С возмутителем спокойствия было благополучно покончено.
Казалось, сама память о Сервете и о его «вредоносном» сочинении уничтожена навсегда. Никто не посмеет даже вспомнить о мерзкой крамоле, и никто никогда не узнает о дерзкой попытке этого автора – еретика подвергнуть сомнению учение великого Галена, которого уже попытался, было, осмеять другой такой же безумец – Парацельс.
Однако из тысячного тиража запрещенного издания уцелело, по крайней мере, целых три экземпляра. Они оставались неизвестными вплоть до 1673 года, до наступления в Европе еще чуть заметных, но все-таки – уже перемен.
И вот английский анатом Томас Вартон, которому захотелось изучить редкое сочинение, в пятой книге указанного трактата вдруг обнаружил раздел о циркуляции крови. В этом месте приведено было также весьма довольно четкое описание малого круга кровообращения.
Автор указанного трактата с серьезностью утверждал, что кровь, накопившаяся в правом желудочке сердца, устремляется в легкие, где она обогащается кислородом! Каким именно образом Сервету удалось прийти к подобному умозаключению, – неизвестно.
Однако сразу же стало понятно, что этим своим утверждением он одним махом решал три неразрешенных дотоле задачи. во-первых, доказывал, что перегородка между левой и правой частями сердца – реально непроницаема. во-вторых – что в легких происходит насыщение крови чистым воздухом. В – третьих – отвергал тем самым утверждение Галена, будто артериальные вены (легочные артерии) служат исключительно для питания легких.
Таким вот образом, благодаря чистейшей случайности, спасено было от забвения замечательное открытие, сделанное человеком, беззаветно преданным большой науке, в частности – медицине.
* * *
Впрочем, во всех своих устремлениях по изучению кровеносной системы Сервет был совсем не одинок.
Известный нам Реальд Коломбо, яростный ретроград в Падуанском университете, сам являвшийся питомцем этого учебного заведения, – через некоторое время после удаления оттуда Везалия был назначен профессором анатомии в Риме.
Там, в пределах этого Вечного города, и завершилась его недолгая жизнь. Однако, на закате ее, уже в год своей кончины, словно бы стремясь реабилитировать себя в глазах потомков, Коломбо успел обнародовать свою собственную книгу, пожалуй, также явно кощунственную с точки зрения инквизиции.

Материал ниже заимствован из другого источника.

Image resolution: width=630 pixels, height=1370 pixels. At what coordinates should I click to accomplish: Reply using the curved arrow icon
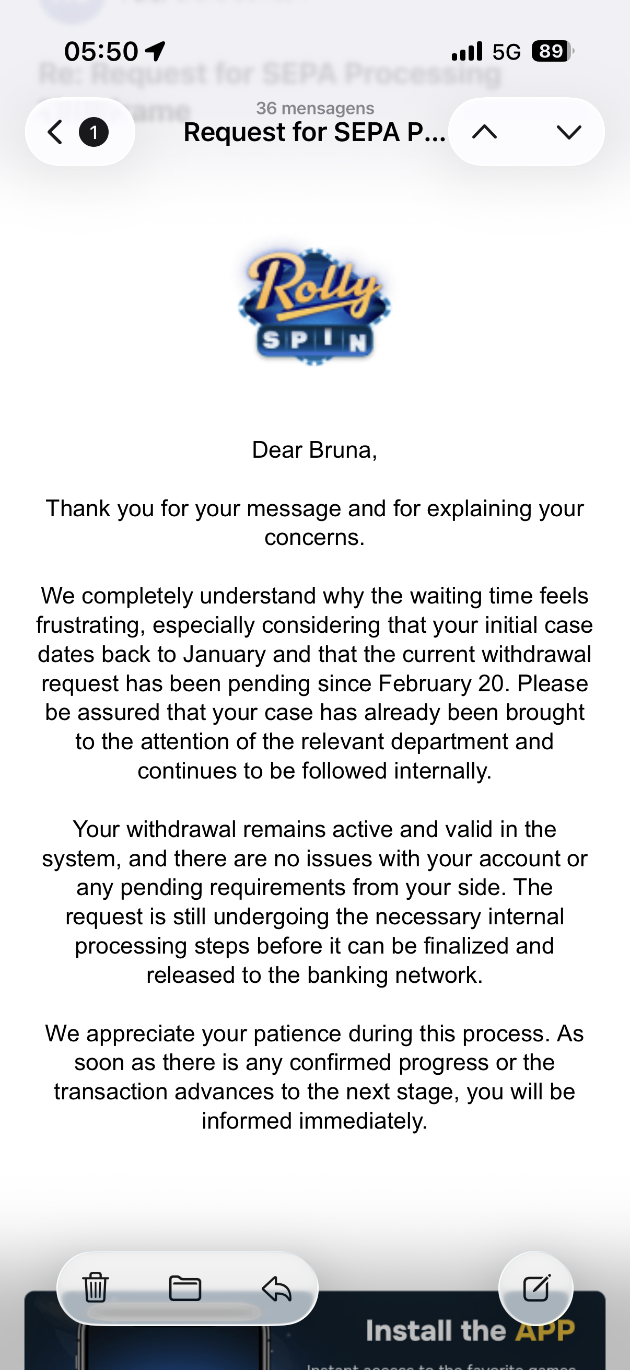pyautogui.click(x=276, y=1288)
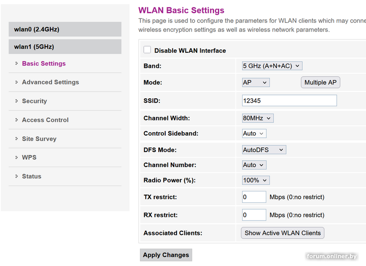366x266 pixels.
Task: Open the Control Sideband dropdown
Action: click(254, 134)
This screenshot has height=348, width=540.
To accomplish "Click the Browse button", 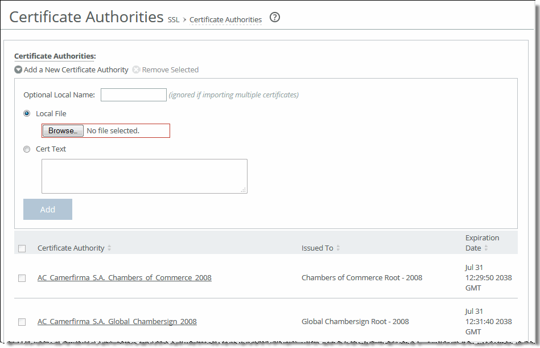I will [63, 130].
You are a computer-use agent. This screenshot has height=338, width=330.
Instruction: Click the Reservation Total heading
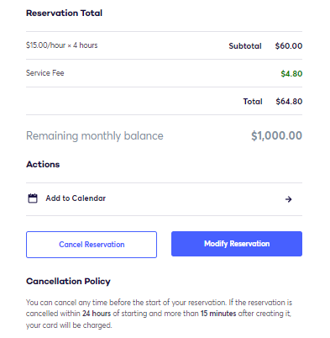click(64, 13)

Книга его носила название «Об анатомии», и в ней, независимо от покойного уже на ту пору Сервета, автор ее также высказал мысли о существовании малого круга кровообращения. От наказания еретика спасла его преждевременная смерть…
То, что идея существования малого круга кровообращения уже явственно носилась в воздухе, созрев в умах анатомов к началу XVI века, – подтверждается также деятельностью итальянского ученого Андрея Цезальпина. Он был профессором университета в Падуе, одновременно исполняя обязанности лейб-медика Папы Римского – Климента VIII.
Путь для крови по предполагаемому малому кругу описан им в его книгах «Вопросы учения перипатетиков» и «Медицинские вопросы». Цезальпин же первый употребил и выражение «циркуляция», то есть – кругооборот, применяя это слово по отношению к крови.
Весьма близко к указанной идее стоял также профессор Падуанского университета Иероним Фабрициус (ох уж эта Падуя, все медицинские проблемы так и вертелись вокруг нее!).
Ученик знаменитого в медицине профессора Габриэля Фанкони, занявший после его ухода кафедру анатомии, – Фабрициус с блеском читал лекции в нововыстроенном анатомическом театре, совмещая свою чисто педагогическую деятельность с неустанной исследовательской работой: он основательно изучил строение кровеносных сосудов, в частности – наличествующие в венах клапаны. Он, говорили, был уже совсем на расстоянии шага от того, чтобы сделать самые смелые выводы, однако ему не хватило личного мужества.
В 1574 году Фабрициус вообще оставил всякую научную деятельность, опасаясь недвусмысленных угроз со стороны инквизиции.